Directions for this task:
Repeat word for word every line from the one containing "Open MAXI's round profile avatar" through the one containing "coord(38,80)", both included. Omit the pictures from the copy.

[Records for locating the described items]
★ ★ ★ ★

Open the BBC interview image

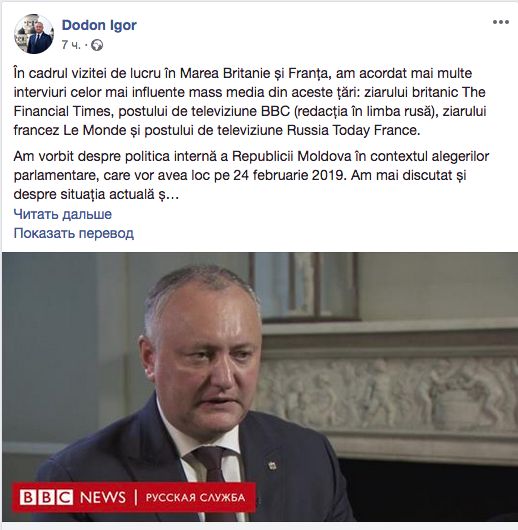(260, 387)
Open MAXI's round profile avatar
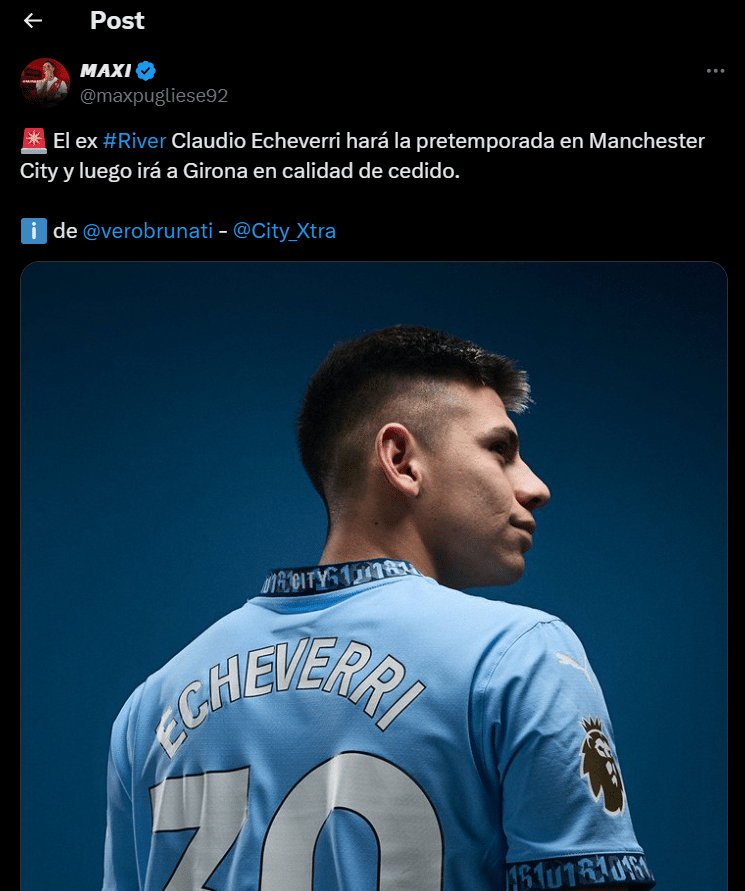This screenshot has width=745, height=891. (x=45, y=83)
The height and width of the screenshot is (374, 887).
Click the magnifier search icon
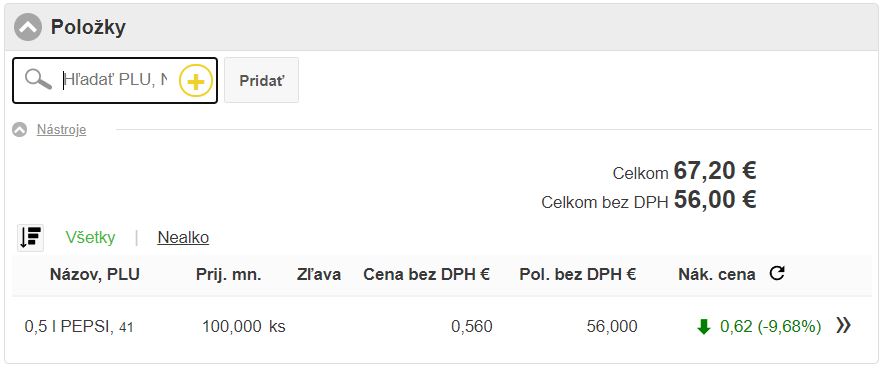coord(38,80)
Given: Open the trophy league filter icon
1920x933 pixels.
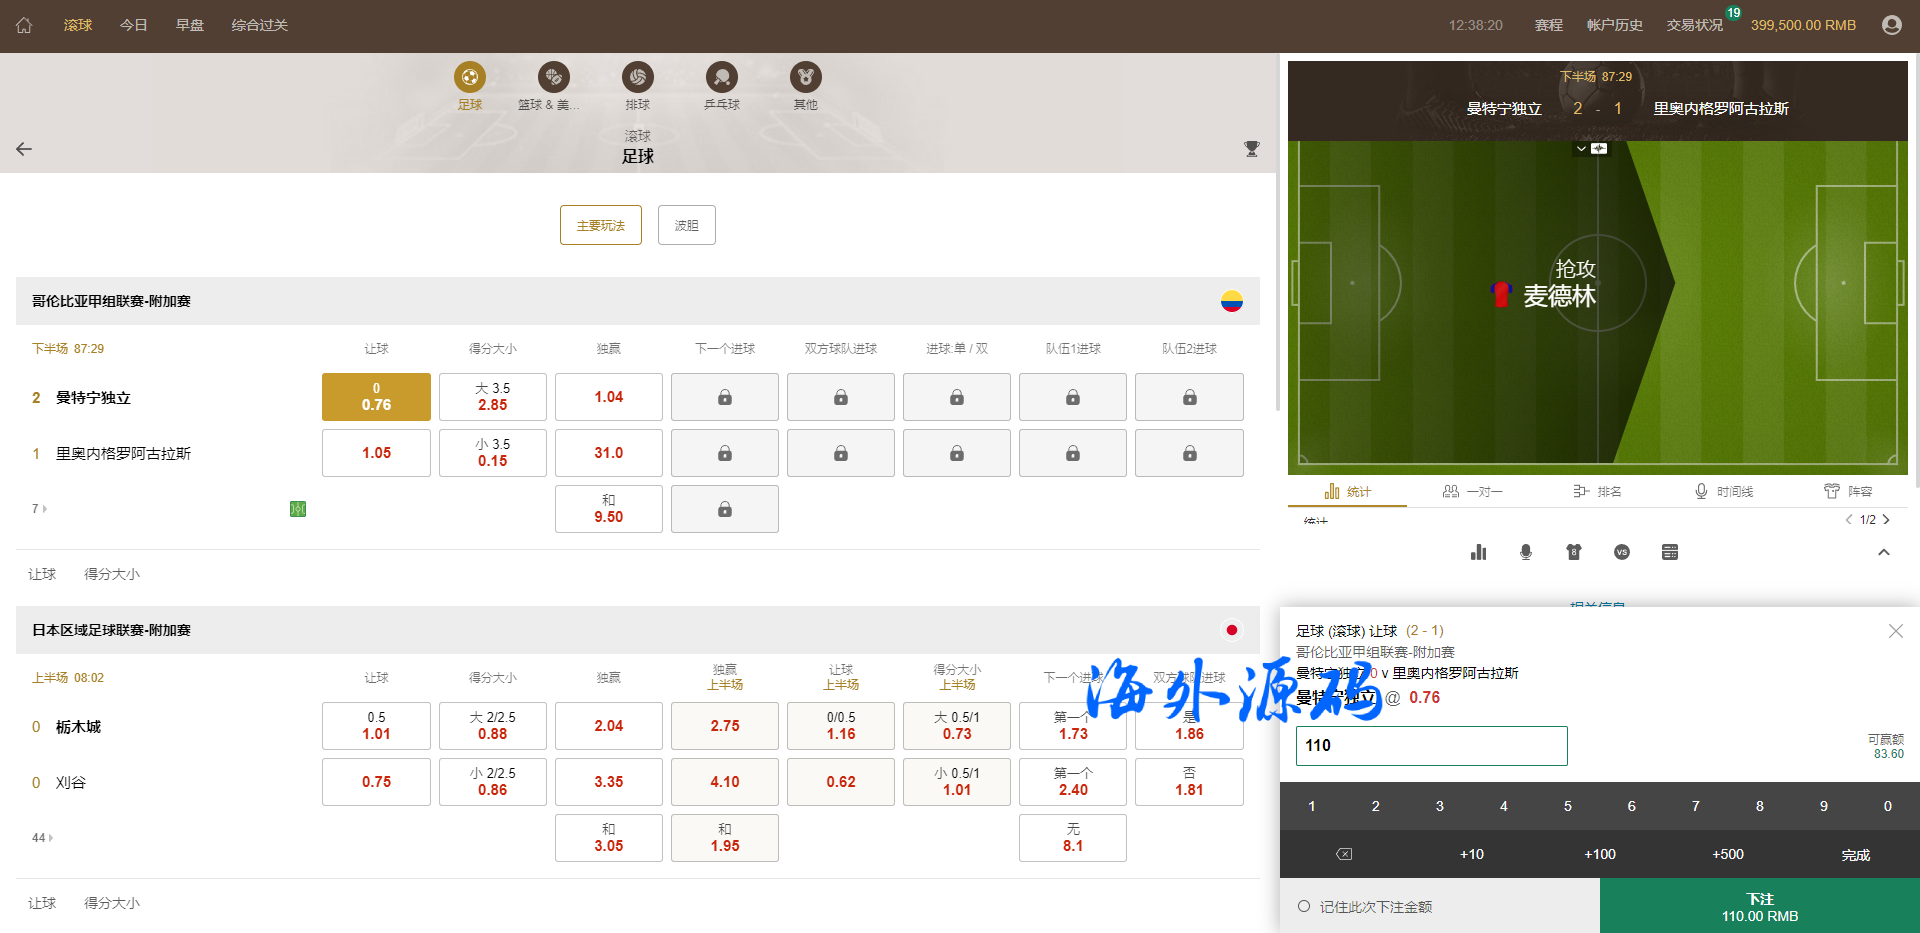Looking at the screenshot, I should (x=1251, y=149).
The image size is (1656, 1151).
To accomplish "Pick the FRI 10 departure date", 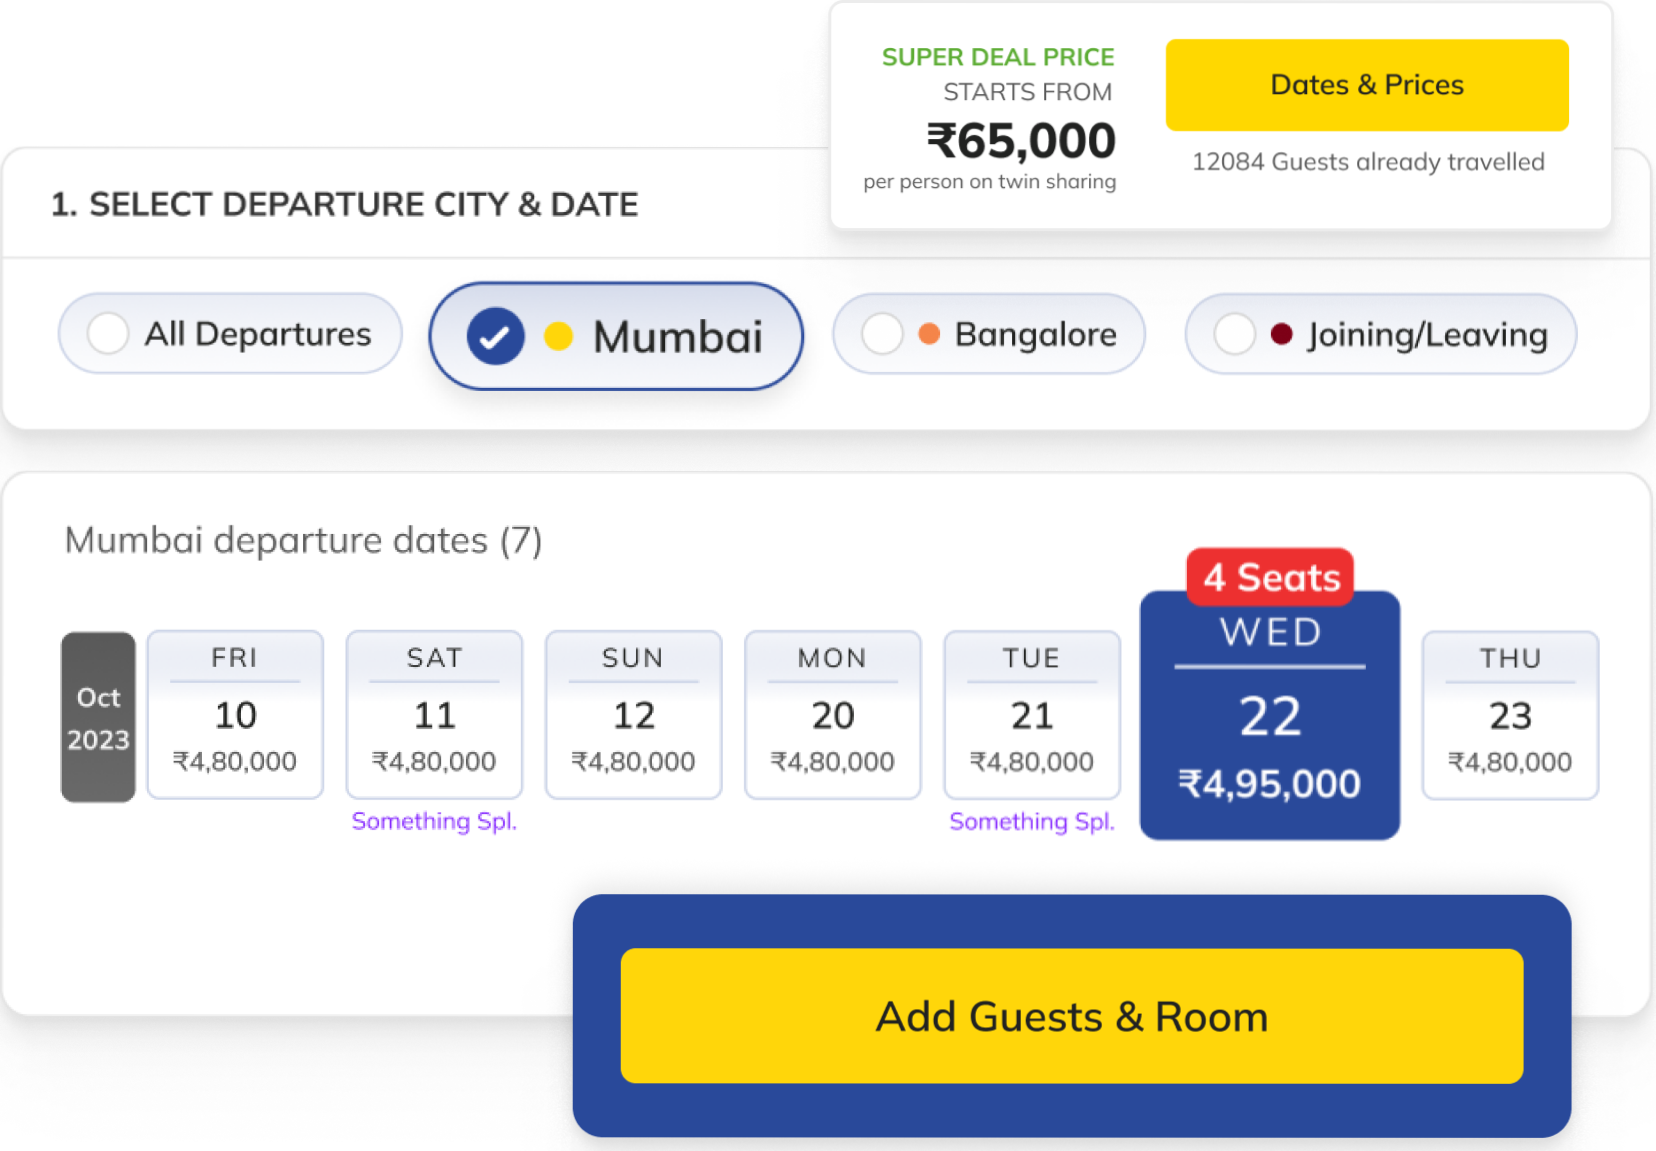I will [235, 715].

★ ★ ★ ★

Response to this exercise:
Open MAXI's round profile avatar
This screenshot has width=745, height=891. (x=45, y=83)
The height and width of the screenshot is (374, 887).
Click the magnifier search icon
coord(38,80)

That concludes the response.